* **提取文本**:
· · · · · · ·
从 “请输出 JSON” 到 Structured Output
如果你在 2024 年做过 LLM 数据提取,大概率写过这种 prompt:
请从以下发票中提取信息,以 JSON 格式输出:
{
"invoice_number": "...",
"amount": ...,
"date": "..."
}
然后你会发现:
- 有时候模型会在 JSON 前面加一段 “好的,以下是提取结果:”
- 有时候
amount会输出字符串"1,234.56"而不是数字1234.56 - 有时候字段名会变成
invoiceNumber而不是invoice_number - 有时候会多输出一些”我认为可能还有…”的废话
Structured Output 彻底解决了这些问题。
2025 年,OpenAI 和 Anthropic 先后推出了原生的 Structured Output 支持。你定义一个 JSON Schema,模型的输出被强制限定在 schema 范围内——不是通过 prompt 暗示,而是通过 token 采样级别的约束。
核心原理
OpenAI 的实现:Constrained Decoding
GPT 的 Structured Output 在 token 采样阶段介入:
- 模型正常计算每个 token 的概率分布
- 采样器根据当前的 JSON Schema 状态,屏蔽所有不合法的 token
- 只从合法 token 中采样
比如,当 schema 要求下一个字段是 "amount": number 时,采样器只允许数字 token(0-9、小数点、负号),字母和引号 token 被屏蔽。
Anthropic 的实现:Tool Use
Claude 通过 tool_use 机制实现 Structured Output:
const response = await anthropic.messages.create({
model: "claude-sonnet-4-6",
max_tokens: 1024,
tools: [{
name: "extract_invoice",
description: "从发票图片或文本中提取结构化信息",
input_schema: {
type: "object",
properties: {
invoice_number: { type: "string" },
amount: { type: "number" },
date: { type: "string", format: "date" },
vendor: { type: "string" },
line_items: {
type: "array",
items: {
type: "object",
properties: {
description: { type: "string" },
quantity: { type: "integer" },
unit_price: { type: "number" },
},
required: ["description", "quantity", "unit_price"],
},
},
},
required: ["invoice_number", "amount", "date", "vendor"],
},
}],
tool_choice: { type: "tool", name: "extract_invoice" },
messages: [
{ role: "user", content: "请提取以下发票信息:\n\n" + invoiceText },
],
});
const extracted = response.content[0].input;
tool_choice: { type: "tool", name: "extract_invoice" } 强制模型必须调用这个 tool,输出自动符合 input_schema 的约束。
· · · · · · ·
* **提供的条目**:
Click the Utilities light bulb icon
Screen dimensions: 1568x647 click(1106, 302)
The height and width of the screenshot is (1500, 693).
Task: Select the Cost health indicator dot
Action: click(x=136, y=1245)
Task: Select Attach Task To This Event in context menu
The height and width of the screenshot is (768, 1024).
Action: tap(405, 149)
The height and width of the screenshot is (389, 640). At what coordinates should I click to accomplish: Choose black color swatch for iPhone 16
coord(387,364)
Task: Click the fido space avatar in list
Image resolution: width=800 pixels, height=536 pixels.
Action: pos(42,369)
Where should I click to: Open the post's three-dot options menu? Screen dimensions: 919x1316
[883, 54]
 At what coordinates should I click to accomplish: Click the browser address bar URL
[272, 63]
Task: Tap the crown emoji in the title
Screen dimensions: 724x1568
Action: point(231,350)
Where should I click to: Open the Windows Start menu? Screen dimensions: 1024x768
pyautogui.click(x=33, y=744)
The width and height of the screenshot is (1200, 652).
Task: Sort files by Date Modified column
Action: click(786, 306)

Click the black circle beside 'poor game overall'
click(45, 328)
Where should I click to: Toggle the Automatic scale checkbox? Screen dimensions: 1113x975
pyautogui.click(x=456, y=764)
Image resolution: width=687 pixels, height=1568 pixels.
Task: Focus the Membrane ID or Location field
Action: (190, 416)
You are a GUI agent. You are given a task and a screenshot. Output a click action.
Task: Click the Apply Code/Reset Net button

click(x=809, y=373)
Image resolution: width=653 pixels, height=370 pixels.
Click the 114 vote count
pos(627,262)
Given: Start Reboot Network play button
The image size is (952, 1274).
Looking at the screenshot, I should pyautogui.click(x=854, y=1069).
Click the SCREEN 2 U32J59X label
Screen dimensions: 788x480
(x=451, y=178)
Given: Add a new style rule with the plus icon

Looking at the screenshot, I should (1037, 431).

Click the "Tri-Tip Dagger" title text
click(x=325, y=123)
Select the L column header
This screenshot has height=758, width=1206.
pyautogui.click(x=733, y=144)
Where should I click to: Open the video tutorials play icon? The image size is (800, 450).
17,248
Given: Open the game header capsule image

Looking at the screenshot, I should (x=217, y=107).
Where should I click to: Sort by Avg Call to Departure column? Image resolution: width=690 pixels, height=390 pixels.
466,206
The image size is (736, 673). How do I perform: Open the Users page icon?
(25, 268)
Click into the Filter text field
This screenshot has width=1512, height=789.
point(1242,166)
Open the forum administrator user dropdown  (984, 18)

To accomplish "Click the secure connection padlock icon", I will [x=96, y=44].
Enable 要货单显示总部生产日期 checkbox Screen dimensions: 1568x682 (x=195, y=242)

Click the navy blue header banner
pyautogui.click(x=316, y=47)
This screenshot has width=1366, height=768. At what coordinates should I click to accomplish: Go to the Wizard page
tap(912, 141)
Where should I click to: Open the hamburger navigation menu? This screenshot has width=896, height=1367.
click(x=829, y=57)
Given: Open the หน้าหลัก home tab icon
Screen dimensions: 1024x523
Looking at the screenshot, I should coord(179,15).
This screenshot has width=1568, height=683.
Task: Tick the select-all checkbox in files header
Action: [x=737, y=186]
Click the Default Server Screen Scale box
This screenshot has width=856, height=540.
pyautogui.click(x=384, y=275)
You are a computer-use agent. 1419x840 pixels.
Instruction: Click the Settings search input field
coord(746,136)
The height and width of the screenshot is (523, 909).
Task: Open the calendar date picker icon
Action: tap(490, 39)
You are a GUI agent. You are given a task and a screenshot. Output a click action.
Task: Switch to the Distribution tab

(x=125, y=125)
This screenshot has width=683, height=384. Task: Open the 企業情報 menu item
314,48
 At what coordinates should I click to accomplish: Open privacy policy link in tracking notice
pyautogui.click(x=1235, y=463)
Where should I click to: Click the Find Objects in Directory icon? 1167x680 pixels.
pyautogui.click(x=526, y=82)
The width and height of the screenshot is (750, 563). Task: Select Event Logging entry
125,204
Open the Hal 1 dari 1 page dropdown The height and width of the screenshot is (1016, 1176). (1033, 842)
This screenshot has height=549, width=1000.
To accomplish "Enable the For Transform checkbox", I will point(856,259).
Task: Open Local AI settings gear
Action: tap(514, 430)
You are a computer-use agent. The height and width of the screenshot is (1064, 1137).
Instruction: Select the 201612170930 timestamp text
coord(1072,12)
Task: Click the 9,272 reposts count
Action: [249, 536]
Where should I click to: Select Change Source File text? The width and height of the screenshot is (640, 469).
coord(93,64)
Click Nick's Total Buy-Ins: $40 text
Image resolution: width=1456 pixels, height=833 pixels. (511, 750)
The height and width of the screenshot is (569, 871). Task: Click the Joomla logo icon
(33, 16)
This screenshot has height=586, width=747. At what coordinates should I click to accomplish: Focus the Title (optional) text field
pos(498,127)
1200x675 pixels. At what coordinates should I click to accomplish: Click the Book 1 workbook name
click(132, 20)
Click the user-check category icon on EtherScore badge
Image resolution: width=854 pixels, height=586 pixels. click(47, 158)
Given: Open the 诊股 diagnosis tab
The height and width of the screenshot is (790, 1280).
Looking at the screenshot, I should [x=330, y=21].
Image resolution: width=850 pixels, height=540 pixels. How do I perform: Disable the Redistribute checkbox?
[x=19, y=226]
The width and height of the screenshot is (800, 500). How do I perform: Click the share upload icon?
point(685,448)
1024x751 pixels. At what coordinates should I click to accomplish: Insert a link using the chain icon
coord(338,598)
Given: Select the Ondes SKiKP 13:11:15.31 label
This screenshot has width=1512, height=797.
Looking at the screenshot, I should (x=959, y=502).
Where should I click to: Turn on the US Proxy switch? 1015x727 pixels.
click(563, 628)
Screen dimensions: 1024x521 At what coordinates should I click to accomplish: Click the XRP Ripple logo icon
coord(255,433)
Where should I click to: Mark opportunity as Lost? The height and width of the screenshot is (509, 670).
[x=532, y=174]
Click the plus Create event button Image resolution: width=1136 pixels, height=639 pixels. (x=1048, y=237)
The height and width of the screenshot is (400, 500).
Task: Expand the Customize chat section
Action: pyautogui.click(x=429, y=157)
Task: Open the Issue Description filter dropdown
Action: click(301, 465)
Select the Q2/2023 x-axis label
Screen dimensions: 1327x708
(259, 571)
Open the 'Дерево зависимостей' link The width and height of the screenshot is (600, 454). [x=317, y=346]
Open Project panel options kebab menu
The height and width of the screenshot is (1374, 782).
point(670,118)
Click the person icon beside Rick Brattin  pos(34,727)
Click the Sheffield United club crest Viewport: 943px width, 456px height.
· · · · · · ·
* **问题**:
**1)** 请指出关于 Structured Output 的文章中，GPT 的 Structured Output 在哪个阶段介入。
**2)** 请列出关于 Structured Output 的文章的示例代码中，input_schema 顶层 required 数组所列的全部字段名。

* **问题解答**:
**1)** 在 token 采样阶段介入。

**2)** invoice_number、amount、date、vendor